Bei Kindern und Jugendlichen, die unter einer Lernstörung leiden, setzten die Ärzte und Therapeuten im Gezeiten Haus auf multimodale Diagnostik. Nur so können die vielfältigen Symptome sowie die Ursachen der Lernstörung bei jedem Kind oder Jugendlichen individuell verstanden und anschließend behandelt werden.

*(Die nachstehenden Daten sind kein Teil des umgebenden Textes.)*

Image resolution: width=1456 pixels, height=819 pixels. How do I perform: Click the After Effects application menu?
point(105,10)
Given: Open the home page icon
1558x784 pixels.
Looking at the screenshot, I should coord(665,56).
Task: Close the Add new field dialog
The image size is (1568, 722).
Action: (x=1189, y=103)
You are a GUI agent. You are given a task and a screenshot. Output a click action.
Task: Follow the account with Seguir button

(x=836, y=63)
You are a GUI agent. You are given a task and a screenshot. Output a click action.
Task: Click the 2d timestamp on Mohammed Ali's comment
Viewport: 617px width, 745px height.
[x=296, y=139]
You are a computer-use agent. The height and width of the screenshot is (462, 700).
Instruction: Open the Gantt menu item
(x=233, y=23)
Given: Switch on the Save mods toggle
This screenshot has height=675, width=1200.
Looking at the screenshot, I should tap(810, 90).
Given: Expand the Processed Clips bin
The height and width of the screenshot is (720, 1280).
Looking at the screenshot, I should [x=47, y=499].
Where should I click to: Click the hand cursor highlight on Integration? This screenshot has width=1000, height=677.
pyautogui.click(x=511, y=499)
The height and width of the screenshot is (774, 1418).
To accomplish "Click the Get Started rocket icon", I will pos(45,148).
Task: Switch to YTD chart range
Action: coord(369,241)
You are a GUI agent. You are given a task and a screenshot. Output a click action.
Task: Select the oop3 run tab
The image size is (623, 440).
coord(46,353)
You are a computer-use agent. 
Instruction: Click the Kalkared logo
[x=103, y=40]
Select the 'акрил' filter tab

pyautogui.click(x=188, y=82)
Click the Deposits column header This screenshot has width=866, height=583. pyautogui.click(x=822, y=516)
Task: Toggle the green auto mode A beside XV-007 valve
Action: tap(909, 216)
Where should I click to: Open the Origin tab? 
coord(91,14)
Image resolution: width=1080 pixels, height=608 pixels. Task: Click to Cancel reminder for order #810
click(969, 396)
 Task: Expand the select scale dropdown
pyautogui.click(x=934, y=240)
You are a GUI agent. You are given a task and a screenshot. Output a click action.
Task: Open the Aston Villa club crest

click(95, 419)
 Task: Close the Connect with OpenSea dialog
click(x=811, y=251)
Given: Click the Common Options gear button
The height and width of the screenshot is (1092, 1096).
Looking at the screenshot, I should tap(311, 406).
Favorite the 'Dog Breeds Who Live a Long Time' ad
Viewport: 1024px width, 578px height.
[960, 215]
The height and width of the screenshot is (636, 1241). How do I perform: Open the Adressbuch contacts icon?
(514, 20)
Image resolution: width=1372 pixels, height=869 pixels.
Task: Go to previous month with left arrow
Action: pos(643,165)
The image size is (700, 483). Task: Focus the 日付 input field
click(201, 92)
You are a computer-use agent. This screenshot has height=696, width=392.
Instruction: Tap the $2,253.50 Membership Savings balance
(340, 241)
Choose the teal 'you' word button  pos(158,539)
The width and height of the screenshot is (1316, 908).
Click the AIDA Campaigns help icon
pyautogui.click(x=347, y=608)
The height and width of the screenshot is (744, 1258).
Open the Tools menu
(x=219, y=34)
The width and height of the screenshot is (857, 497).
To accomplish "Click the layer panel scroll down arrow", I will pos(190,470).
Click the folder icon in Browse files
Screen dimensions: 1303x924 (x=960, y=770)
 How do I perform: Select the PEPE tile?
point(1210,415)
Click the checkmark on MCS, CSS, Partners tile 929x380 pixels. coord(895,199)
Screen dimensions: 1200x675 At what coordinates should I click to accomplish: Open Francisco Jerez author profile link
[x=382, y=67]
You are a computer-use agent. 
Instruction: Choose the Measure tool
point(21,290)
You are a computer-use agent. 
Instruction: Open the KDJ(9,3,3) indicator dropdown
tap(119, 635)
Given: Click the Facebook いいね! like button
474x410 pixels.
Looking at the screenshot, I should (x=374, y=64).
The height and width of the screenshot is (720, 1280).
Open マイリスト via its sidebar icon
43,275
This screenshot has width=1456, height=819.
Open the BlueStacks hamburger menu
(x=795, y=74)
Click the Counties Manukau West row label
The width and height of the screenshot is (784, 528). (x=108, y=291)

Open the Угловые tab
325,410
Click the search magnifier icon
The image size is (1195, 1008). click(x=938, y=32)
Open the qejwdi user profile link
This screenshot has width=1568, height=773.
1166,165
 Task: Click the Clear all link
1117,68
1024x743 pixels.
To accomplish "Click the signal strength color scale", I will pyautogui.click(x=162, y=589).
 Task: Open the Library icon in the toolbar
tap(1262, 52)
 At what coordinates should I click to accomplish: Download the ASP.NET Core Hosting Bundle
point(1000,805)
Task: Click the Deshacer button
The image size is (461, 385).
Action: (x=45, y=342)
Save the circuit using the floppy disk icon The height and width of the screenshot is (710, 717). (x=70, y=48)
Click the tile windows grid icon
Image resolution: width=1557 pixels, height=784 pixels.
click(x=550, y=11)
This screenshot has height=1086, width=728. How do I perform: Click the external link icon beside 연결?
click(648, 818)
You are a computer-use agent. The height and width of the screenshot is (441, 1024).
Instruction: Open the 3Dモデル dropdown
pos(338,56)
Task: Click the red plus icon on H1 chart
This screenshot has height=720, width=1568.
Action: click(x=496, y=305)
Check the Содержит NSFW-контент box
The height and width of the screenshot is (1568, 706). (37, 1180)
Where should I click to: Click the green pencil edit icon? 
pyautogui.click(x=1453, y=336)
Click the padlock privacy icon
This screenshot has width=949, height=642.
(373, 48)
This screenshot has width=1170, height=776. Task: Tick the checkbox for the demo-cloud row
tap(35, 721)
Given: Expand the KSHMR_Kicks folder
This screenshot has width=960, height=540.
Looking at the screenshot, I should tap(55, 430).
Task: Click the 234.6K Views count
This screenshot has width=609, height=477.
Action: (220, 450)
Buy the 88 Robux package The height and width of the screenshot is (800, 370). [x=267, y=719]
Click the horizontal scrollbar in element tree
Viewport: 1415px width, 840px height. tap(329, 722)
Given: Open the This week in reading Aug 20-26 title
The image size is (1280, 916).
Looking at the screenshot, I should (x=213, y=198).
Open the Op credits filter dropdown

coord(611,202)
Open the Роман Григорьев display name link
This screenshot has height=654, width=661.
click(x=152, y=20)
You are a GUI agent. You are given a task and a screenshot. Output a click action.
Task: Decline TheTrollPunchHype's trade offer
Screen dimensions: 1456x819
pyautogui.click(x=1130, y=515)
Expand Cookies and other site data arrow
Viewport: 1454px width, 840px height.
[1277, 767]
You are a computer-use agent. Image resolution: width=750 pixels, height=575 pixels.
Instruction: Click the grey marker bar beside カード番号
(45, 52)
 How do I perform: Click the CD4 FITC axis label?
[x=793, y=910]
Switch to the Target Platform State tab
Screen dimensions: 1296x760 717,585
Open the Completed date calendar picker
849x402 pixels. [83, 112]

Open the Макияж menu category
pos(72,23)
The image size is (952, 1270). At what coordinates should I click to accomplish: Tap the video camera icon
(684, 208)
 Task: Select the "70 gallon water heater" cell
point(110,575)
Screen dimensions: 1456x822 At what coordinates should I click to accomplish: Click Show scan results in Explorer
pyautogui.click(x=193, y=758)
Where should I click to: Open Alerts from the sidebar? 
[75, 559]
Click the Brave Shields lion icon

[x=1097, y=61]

Unter Lernstörung versteht man eine Entwicklungsstörung, die oft auch als Lernschwäche bezeichnet wird. Betroffene Kinder und Jugendliche haben bei normaler Intelligenz im Vergleich mit Gleichaltrigen Defizite beim Schreiben, Lesen oder Rechnen. Neben den Eltern sind es aber meist die Kinder und Jugendlichen, die darunter leiden. 

Wie wirken sich Lernstörungen auf das Kind oder den Jugendlichen aus?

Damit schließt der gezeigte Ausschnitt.